Another writer might have lingered over the grisly details of drunkenness in the lives of her subjects — who also include F. Scott Fitzgerald, Ernest Hemingway, Tennessee Williams, and the poet John Berryman. There is certainly plenty to choose from: Hemingway and Fitzgerald in Paris, Cheever and Carver drinking their way through a semester teaching at the Iowa Writers' Workshop — any number of social humiliations, professional failures, chronic illnesses, and frequent hospitalizations.

Instead, as if to defuse whatever grim appeal those stories might hold, Laing focuses on their writing, what she identifies as "the sense they'd made of their mangled lives." Not all their words are equally enlightening. Like many addicts, these writers were untrustworthy narrators of their stories, and therefore the explanations they gave for their drinking in interviews, letters, and even diary entries should, Laing argues, be met with some suspicion.

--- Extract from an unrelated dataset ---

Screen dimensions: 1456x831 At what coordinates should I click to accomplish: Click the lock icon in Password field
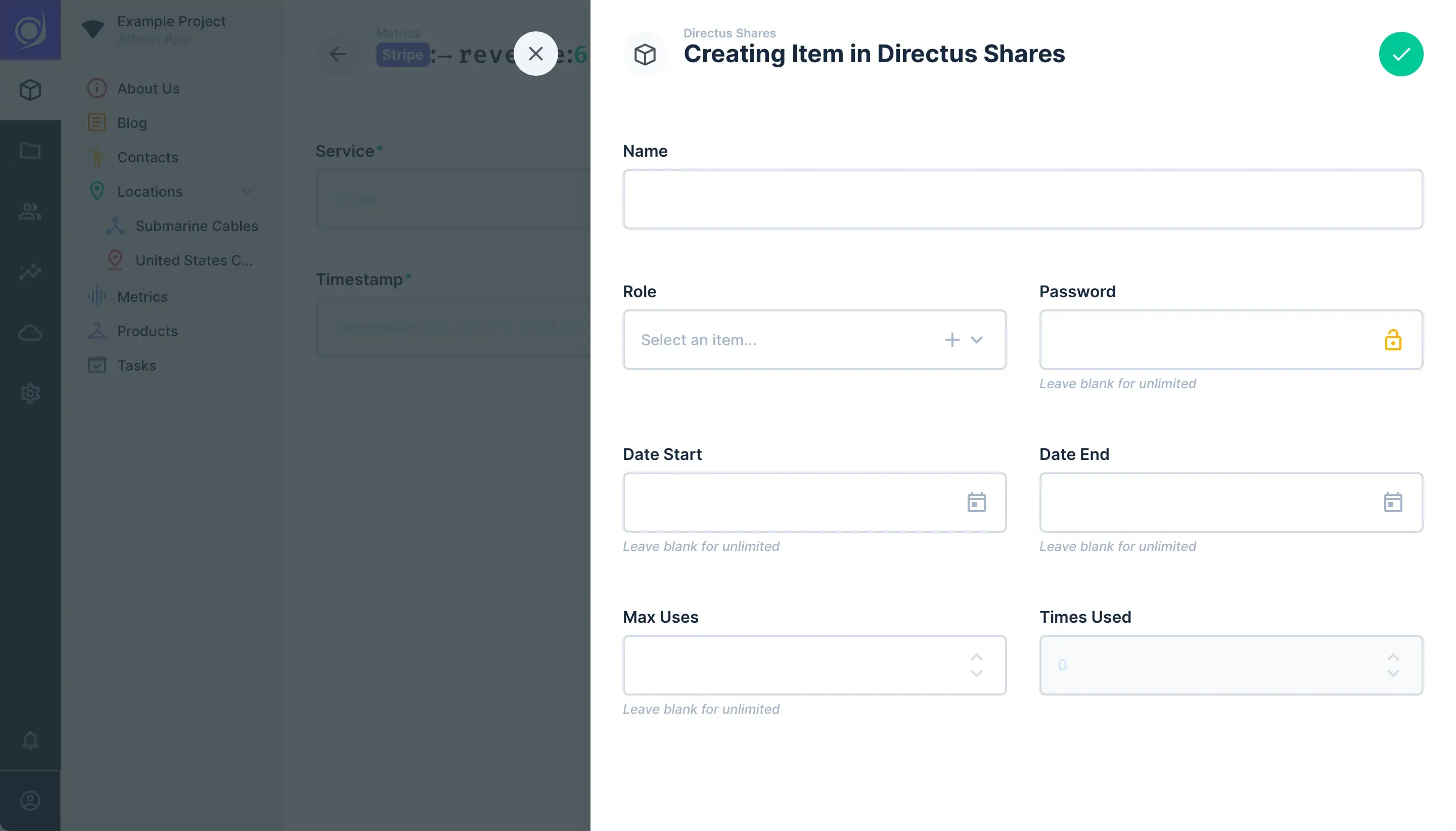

Of Williams, who in later years would profess to sobriety in moments during which he was clearly intoxicated, she puts it best, writing that he was "not an entirely reliable witness to the traffic of his own life."

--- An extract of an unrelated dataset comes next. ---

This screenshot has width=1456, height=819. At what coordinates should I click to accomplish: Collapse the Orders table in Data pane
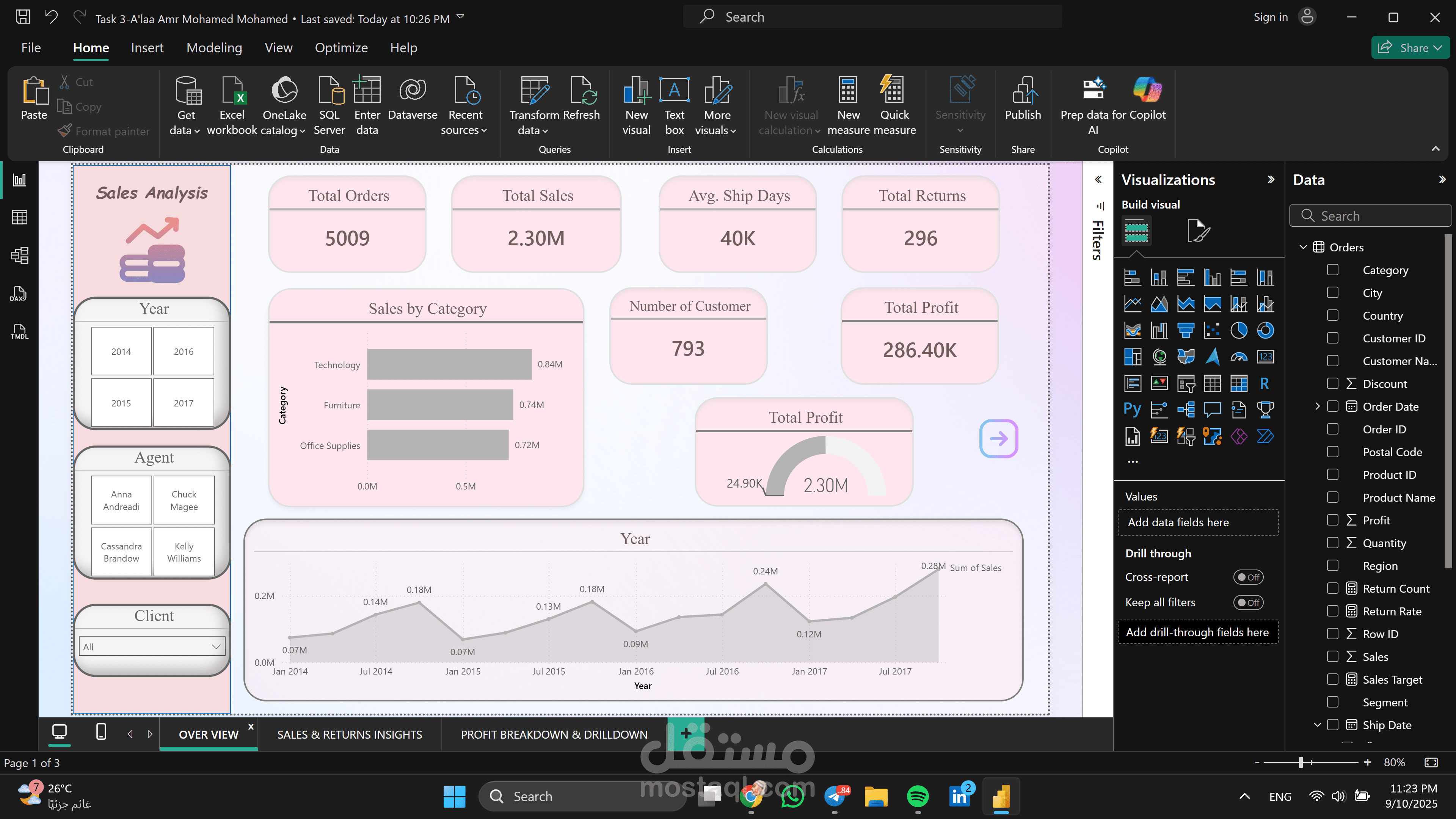click(1304, 247)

Yet in art — in fiction — there might be truth. Laing is a sharp and sympathetic reader, offering succinct praise of the best of these writers' works. She elegantly evokes the "irony and sheer enchantment" of Cheever's short stories and the "mixed messages of love and desperation" in Berryman's poems. And she proves herself to be an estimable stylist in her own right. Raymond Carver's poems, are, Laing writes, "slippery and pristine," like fish.

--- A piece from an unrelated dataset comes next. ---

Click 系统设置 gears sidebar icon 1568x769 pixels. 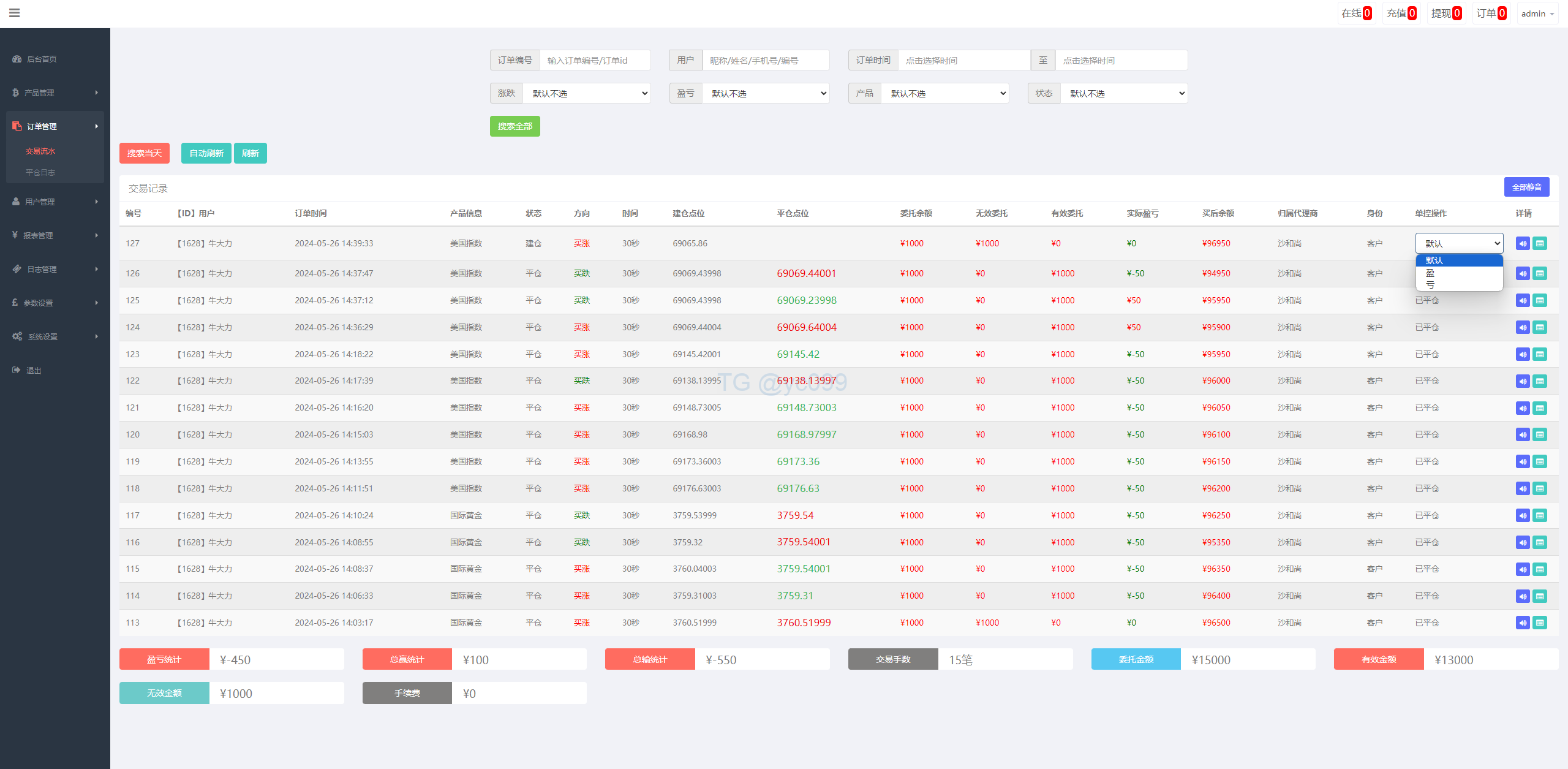point(17,336)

The book's title comes from Williams's play "Cat on a Hot Tin Roof,'' in which the alcoholic character Brick refers to pouring a drink as "takin' a little short trip to Echo Spring."

This connects to Laing's trip around the country, a "topographical map of alcoholism'' around which the book is organized. Her tour, mostly by train, takes her from New York to Williams's New Orleans and Hemingway's Key West, then across country to Carver's Washington state, with stops along the way at literary landmarks.

Part of her motivation for the trip, and the book, is personal: Several years of her childhood were spent with an alcoholic adult.

Yet Laing's own story — and her lyrical, haunted memories — feel rather slight set against the other lives she chronicles. And, although she nicely captures the joys of overland travel by rail, her trip offers little insight into the stories of her subjects and feels less like a journey than an imposed narrative framework.


Nonetheless, these detours do not detract much from the book's power as a work of criticism. Laing's stern refusal to sentimentalize drinking makes us marvel all the more at the great work that these authors were able to share with the world, despite, rather than because of, their crippling addictions.

"That's what alcoholism does to a writer," she writes. "You begin with alchemy, hard labour, and end by letting some grandiose degenerate, some awful aspect of yourself, take up residence at the hearth, the central fire, where they set to ripping out the heart of the work you're yet to finish."